═══ Fragmento de lectura ═══

La segunda función de la incesante campaña es construir el consenso partidista y la legitimidad democrática, ambas de las cuales contribuyen sustancialmente a la sorprendente estabilidad y longevidad del sistema americano. Las primarias presidenciales son esencialmente un diálogo prolongado intra-partido. Recrean la idea Madisoniana de formaciones e intereses en competición entre sí, pero no aplicada a la legislatura o al Eecutivo sino al proceso electoral que da lugar a ambos. La labor de los partidos es crear una especie de consenso pre-legislativo a través de la competición y el diálogo de las diversas formaciones –étnicas, ideológicas, económicas, geográficas.

═══ Datos de entrada ═══

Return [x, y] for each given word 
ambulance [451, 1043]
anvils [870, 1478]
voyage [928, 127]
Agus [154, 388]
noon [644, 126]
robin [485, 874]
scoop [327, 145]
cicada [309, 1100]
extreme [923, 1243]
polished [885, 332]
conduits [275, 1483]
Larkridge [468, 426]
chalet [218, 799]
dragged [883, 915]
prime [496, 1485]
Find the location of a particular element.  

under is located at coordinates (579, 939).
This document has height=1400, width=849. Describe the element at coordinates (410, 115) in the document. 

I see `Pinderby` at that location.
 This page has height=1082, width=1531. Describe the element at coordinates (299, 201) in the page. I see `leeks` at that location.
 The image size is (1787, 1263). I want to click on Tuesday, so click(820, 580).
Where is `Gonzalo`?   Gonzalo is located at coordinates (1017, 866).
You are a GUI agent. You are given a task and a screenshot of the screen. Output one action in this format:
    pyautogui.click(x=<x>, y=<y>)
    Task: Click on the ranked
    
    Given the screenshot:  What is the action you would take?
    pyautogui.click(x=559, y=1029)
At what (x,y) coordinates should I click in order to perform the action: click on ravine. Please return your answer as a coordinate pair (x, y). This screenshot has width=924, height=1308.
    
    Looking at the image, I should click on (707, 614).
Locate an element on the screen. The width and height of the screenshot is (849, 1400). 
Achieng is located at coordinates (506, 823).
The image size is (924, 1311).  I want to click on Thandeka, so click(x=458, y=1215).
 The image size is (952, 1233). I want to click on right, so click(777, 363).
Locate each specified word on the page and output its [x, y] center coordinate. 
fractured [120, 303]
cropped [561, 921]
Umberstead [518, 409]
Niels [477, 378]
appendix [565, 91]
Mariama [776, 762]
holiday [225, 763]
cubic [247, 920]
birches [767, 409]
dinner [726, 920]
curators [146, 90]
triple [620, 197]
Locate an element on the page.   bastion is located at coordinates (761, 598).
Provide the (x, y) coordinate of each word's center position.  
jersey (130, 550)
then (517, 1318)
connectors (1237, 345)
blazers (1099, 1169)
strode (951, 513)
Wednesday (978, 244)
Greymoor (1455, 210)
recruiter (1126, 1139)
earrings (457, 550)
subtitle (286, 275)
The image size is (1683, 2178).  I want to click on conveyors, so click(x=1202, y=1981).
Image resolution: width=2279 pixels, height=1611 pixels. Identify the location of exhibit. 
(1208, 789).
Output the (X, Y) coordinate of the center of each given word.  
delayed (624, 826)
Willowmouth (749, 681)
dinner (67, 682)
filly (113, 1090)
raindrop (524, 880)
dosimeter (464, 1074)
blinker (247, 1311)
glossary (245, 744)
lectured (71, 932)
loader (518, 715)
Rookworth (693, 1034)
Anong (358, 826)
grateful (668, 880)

═══

Por favor, repite al pie de la letra el tramo del fragmento sobre la campaña incesante que va desde "La segunda función" hasta "ideológicas, económicas, geográficas.".

La segunda función de la incesante campaña es construir el consenso partidista y la legitimidad democrática, ambas de las cuales contribuyen sustancialmente a la sorprendente estabilidad y longevidad del sistema americano. Las primarias presidenciales son esencialmente un diálogo prolongado intra-partido. Recrean la idea Madisoniana de formaciones e intereses en competición entre sí, pero no aplicada a la legislatura o al Eecutivo sino al proceso electoral que da lugar a ambos. La labor de los partidos es crear una especie de consenso pre-legislativo a través de la competición y el diálogo de las diversas formaciones –étnicas, ideológicas, económicas, geográficas.